Malilong: Not stupid, just stubborn

THE city started fielding soldiers and policemen to enforce the enhanced community quarantine last Monday. Good.

It did not have to come to this but we could not seem to follow simple rules on our own. The irony is that these rules were meant to protect us. Stay at home, leaving only when necessary and practice social distancing.

Or maybe, the government is to blame for not adding the warning that you could get infected with the coronavirus and probably die or infect your loved ones and they will probably die? Is there no charm in subtlety anymore?

No, we’re not stupid, just stubborn. We understand the rules and what drives them but will not hesitate to break them anyway when breaking suits us.

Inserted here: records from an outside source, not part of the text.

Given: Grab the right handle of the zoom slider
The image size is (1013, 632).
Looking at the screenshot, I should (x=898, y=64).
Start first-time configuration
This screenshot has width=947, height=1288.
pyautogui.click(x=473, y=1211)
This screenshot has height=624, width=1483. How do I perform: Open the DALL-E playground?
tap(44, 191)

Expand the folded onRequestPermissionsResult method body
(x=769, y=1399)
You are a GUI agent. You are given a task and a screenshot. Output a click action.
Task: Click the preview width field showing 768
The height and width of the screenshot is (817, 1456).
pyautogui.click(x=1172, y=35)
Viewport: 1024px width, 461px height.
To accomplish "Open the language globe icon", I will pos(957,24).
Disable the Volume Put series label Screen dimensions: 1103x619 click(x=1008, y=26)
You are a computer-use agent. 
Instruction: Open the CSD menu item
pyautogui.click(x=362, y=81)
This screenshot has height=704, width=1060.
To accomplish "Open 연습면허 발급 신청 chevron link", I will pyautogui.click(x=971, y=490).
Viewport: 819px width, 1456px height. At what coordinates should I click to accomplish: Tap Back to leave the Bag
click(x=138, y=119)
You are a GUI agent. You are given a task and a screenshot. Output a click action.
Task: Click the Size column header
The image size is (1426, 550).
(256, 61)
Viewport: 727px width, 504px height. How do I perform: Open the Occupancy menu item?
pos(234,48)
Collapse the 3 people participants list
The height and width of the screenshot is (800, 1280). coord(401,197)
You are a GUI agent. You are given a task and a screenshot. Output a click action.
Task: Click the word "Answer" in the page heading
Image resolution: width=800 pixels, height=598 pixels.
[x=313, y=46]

And so we have invited heavy government presence where there should have been less or even none at all. The checkpoints wouldn’t have become necessary if we had the good sense not to drive out for the littlest reason. True, the chances of you spreading or contacting the virus while inside the car are not greater than where you’re at home. But unless you’re just on a joyride and will not at any time step out of the car, the chances grow the moment you drop by your favorite bakeshop to satisfy a craving for their croissant.

So get yourselves used to the presence of armed men in fatigues asking to see your ID, driver’s license and ECQ pass. (I don’t have to because I do not have any intention of going out until the quarantine is lifted.) From what I heard, the soldiers and policemen are generally courteous so getting used to them will not be a problem.

Still the idea that we have to be compelled to do what we ought to be doing on our own rankles. Our policemen should have been out there catching the bad guys instead of watching out for us, supposedly the good ones. When soldiers man checkpoints, it is usually for national security. But here they are, managing traffic. Our pigheadedness is keeping them away from their job.

Nobody ever said that enduring the quarantine is going to be easy. We have to be inventive in spending the 24 hours each day that we’re confined at home or risk sinking into depression.

But it must be harder for those who are used to and crave the limelight. Every day that passes without them being mentioned in the papers or in the six o’clock news must be excruciating.

We have different ways of coping, different strokes for different folks, as they say. Reading, cooking, eating, conversations with the family, playing with the grandchildren and watching “Friends,” “Suits” and “Crash landing on You” on Netflix.

Here’s a special piece of advice to those who miss the action and the publicity. Stay at home and keep quiet. To everything there is a season and a time to every purpose under the heaven. I did not write that. Somebody else did more than 2,000 years ago.